*Consigne*
Comment traduire en anglais cette phrase de l'entretien avec Shokoofeh Azar : « Seul le réalisme magique me donne cette possibilité. » ?

Pour restituer toute la violence de la révolution iranienne, la romancière Shokoofeh Azar fait parler une fillette morte. Un livre singulier où résonne la rage des femmes de Téhéran et du Moyen-Orient. ENTRETIEN

L’activiste et romancière iranienne Shokoofeh Azar a publié en poche cet été 2022 un roman éblouissant, Quand s’illumine le prunier sauvage. Par le biais du réalisme magique, elle y restitue de manière éminemment poétique les années quatre-vingt sous Khomeini, le destin d’une famille de Téhéran frappée par la révolution islamique. Réfugiée en Australie, elle répond au Soir alors qu’elle boucle son prochain roman, L’arbre Gowkaran de notre cuisine

Shokoofeh Azar en 2022, sur son lieu de création, en Australie.

« La littérature a la puissance et le mystère d’un dragon », dites-vous. Et il semble bien, oui, lorsqu’on lit Quand s’illumine le prunier sauvage, que le mystère magique participe à cette puissance. En littérature, le « réalisme magique » et sa force émotionnelle seraient la bombe atomique ultime ?

Cette bombe, ce volcan ou ce grand feu est à l’intérieur de nous. Le grand poète Hafez dit: « Le feu qui ne meurt jamais est en permanence dans nos cœurs ! » Si je ne libère pas par l’écriture cette bombe ou ce volcan en éruption, je vais sûrement exploser moi-même! (rire)

L’auteur qui a un tel feu intérieur doit choisir l’outil adéquat pour dépeindre et faire exploser cette bombe ou ce volcan. Mon outil pour les pensées et les bombes émotionnelles qui se trouvent en moi, c’est le réalisme magique. Il me permet de faufiler la vision orientale de la sagesse, « Hekmat » (sagesse et émotion), dans le tissu de l’âpre réalité de la vie. 

J’entremêle les fils sulfureux de la réalité et de la sagesse de manière à ce que, de temps à autre, survienne une explosion, un climax dans le récit. C’est la raison pour laquelle il y a plusieurs explosions et climax dans mon roman : une explosion au chapitre cinq, la suivante au chapitre six, etc. Parfois, si vous lisez attentivement, les explosions sont très proches. C’est en réalité comme un champ de mines, avec plusieurs explosions dans un même chapitre. Seul le réalisme magique me donne cette possibilité.

Selon vous, un auteur de fiction doit avoir « le courage de vivre différemment. Si nous ne pouvons pas penser et ressentir différemment, nous ne pouvons pas écrire différemment. » Aujourd’hui, dans votre vie quotidienne, comment entretenez-vous votre différence ?

La différence, selon moi, commence lorsque vous apprenez à répondre à la question ontologique et mystique du « Qui suis-je », et lorsque, pour répondre à cette question, vous découvrez, adaptez ou inventez vos propres principes intellectuels et moraux. Ensuite, vous vous promettez de rester fidèle à ces principes car ils sont la définition de ce que vous êtes. Ces principes peuvent être simples, s’améliorer ou s’enrichir année après année, mais quoi qu’il en soit, vous en avez besoin comme centre de gravité de votre vie, l’ancrage de votre vie. Cela ne signifie pas être fanatique ou bornée. Au contraire, cela signifie que vous avez décidé de ne pas nécessairement suivre les vagues de la vie ou les modes de pensée actuelles. Vous vous appuyez sur un ancrage émotionnel, intellectuel et moral. Le navire de votre vie suit la direction qui vous plaît, et vous savez en permanence que vous disposez à bord d’une ancre bien lourde qui, si nécessaire, peut empêcher votre navire de suivre des vents ou des courants marins indésirables.

*Extrait de données*

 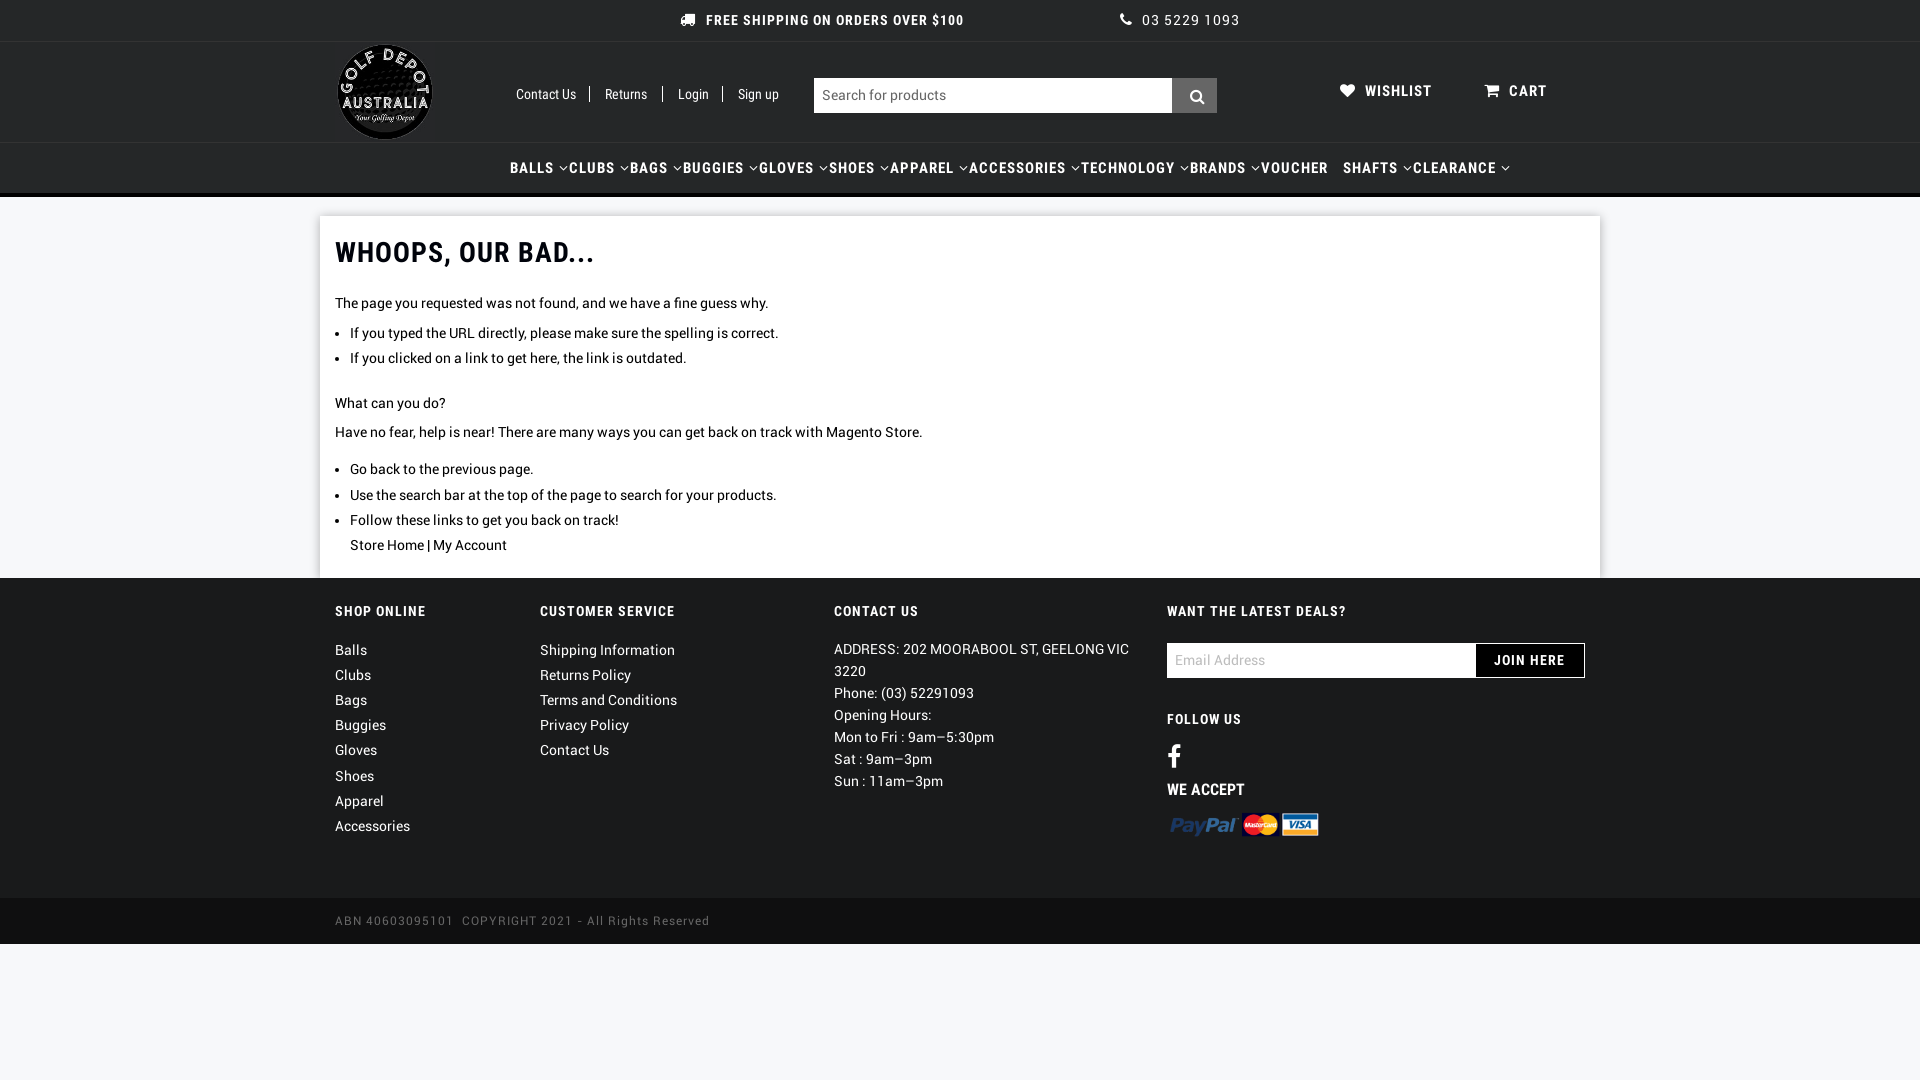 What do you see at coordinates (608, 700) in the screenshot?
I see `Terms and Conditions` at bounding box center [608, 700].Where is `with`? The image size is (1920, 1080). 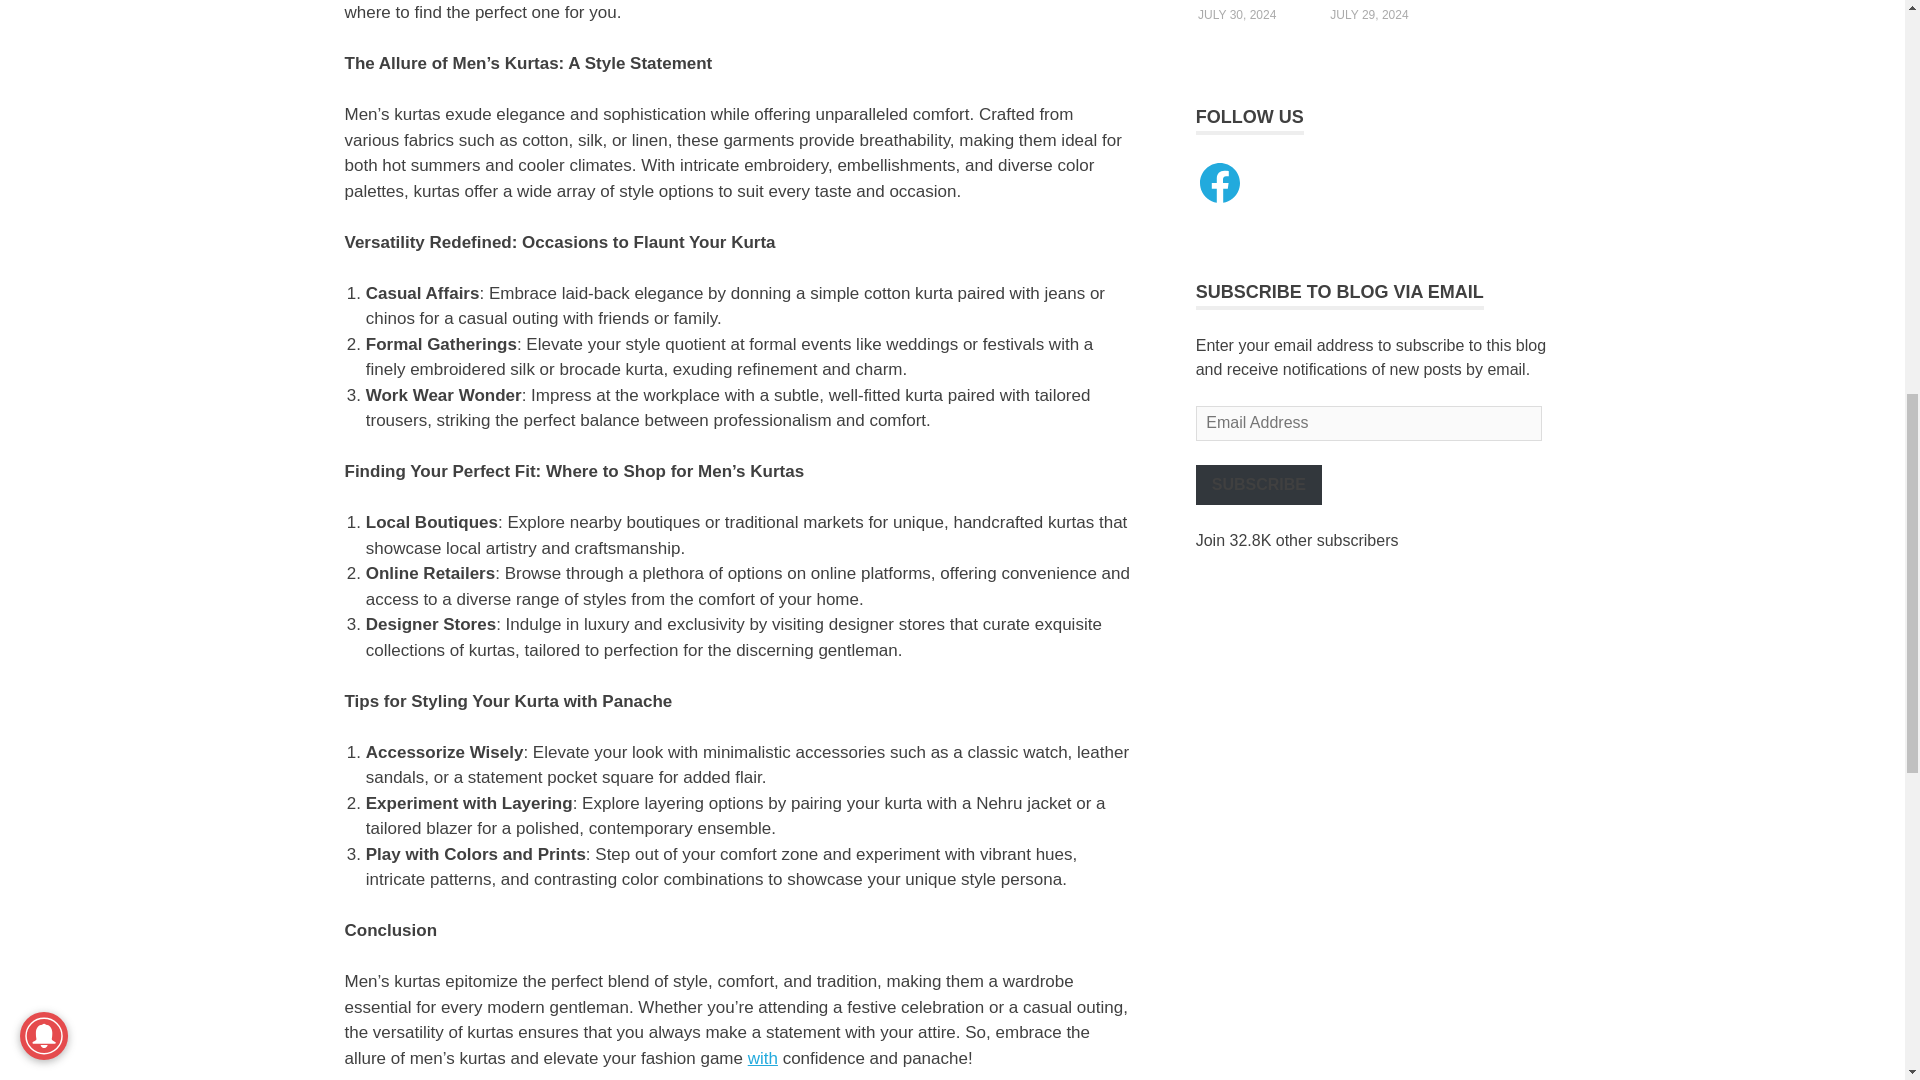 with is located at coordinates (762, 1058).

*Tâche réalisée*
Only magical realism gives me this possibility.